===== DATA SHOWN =====

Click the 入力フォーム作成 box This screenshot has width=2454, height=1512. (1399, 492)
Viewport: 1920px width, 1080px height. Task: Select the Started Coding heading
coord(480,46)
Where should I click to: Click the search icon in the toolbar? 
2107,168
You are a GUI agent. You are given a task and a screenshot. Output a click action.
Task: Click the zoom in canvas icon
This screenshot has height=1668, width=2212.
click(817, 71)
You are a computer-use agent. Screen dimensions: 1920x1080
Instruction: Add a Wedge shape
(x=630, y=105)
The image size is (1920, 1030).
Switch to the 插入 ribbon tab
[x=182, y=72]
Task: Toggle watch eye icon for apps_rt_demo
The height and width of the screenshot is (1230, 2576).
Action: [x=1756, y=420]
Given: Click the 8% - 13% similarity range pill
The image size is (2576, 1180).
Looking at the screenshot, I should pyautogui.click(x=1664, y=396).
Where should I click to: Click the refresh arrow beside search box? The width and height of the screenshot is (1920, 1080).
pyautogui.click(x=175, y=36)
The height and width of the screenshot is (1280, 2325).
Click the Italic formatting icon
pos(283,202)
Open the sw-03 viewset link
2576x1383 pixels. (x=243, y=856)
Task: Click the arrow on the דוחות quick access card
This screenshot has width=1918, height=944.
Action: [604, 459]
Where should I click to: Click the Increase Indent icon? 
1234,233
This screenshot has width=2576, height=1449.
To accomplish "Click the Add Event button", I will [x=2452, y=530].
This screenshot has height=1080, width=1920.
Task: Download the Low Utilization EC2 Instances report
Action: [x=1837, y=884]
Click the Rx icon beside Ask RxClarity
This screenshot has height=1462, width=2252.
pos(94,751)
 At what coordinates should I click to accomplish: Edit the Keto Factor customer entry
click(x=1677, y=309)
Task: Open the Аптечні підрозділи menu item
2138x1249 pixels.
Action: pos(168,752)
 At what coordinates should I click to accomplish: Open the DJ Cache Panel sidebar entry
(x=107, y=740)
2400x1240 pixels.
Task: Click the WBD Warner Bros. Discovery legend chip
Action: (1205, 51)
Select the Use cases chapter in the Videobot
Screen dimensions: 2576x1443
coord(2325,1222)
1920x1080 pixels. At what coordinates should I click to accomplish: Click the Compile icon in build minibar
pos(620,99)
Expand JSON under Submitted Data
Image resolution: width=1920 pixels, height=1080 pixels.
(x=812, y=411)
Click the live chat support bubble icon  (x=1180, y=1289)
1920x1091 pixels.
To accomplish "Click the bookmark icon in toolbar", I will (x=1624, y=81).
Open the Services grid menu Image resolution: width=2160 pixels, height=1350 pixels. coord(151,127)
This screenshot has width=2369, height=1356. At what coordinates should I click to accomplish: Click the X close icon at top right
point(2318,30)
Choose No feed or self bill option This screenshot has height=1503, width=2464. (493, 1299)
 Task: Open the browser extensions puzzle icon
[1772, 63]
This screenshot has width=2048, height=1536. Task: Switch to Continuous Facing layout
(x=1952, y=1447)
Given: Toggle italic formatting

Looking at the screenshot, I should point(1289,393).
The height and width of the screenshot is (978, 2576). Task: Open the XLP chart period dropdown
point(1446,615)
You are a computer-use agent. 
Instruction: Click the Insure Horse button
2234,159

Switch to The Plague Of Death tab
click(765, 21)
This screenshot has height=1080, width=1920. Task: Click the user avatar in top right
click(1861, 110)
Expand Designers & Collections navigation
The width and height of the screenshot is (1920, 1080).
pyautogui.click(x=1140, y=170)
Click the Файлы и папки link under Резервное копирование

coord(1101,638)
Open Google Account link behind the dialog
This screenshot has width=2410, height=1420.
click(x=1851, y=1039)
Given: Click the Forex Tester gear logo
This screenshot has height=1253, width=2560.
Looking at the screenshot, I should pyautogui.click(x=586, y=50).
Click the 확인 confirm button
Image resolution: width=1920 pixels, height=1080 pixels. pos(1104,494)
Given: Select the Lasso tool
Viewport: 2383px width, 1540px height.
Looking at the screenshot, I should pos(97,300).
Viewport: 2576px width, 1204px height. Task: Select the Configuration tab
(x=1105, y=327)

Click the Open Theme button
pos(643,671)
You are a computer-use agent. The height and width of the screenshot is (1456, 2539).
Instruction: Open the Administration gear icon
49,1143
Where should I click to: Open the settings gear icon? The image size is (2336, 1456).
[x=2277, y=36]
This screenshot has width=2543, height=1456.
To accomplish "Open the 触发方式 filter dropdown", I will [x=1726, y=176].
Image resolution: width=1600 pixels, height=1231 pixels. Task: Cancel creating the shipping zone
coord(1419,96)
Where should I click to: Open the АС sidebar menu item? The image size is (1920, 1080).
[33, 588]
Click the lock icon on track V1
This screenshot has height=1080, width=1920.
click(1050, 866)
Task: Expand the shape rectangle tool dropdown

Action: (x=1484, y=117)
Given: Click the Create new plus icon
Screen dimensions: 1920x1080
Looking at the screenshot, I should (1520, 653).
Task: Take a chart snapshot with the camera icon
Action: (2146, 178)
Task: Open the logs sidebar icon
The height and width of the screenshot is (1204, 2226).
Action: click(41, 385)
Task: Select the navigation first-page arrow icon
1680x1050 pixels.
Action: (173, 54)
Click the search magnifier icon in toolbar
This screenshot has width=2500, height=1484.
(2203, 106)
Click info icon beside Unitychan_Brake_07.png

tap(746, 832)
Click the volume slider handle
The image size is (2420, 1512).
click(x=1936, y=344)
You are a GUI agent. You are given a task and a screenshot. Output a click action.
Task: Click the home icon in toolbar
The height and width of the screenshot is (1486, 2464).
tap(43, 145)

=====

* **PROBLEM**
Exactly the lines running from the top of the records to the line that contains "Given: Click the 8%", inclusive, must be set down, and nothing more.

* **OUTPUT BELOW**
Click the 入力フォーム作成 box This screenshot has width=2454, height=1512. (1399, 492)
Viewport: 1920px width, 1080px height. Task: Select the Started Coding heading
coord(480,46)
Where should I click to: Click the search icon in the toolbar? 
2107,168
You are a GUI agent. You are given a task and a screenshot. Output a click action.
Task: Click the zoom in canvas icon
This screenshot has height=1668, width=2212.
click(817, 71)
You are a computer-use agent. Screen dimensions: 1920x1080
Instruction: Add a Wedge shape
(x=630, y=105)
The image size is (1920, 1030).
Switch to the 插入 ribbon tab
[x=182, y=72]
Task: Toggle watch eye icon for apps_rt_demo
The height and width of the screenshot is (1230, 2576).
Action: [x=1756, y=420]
Given: Click the 8% - 13% similarity range pill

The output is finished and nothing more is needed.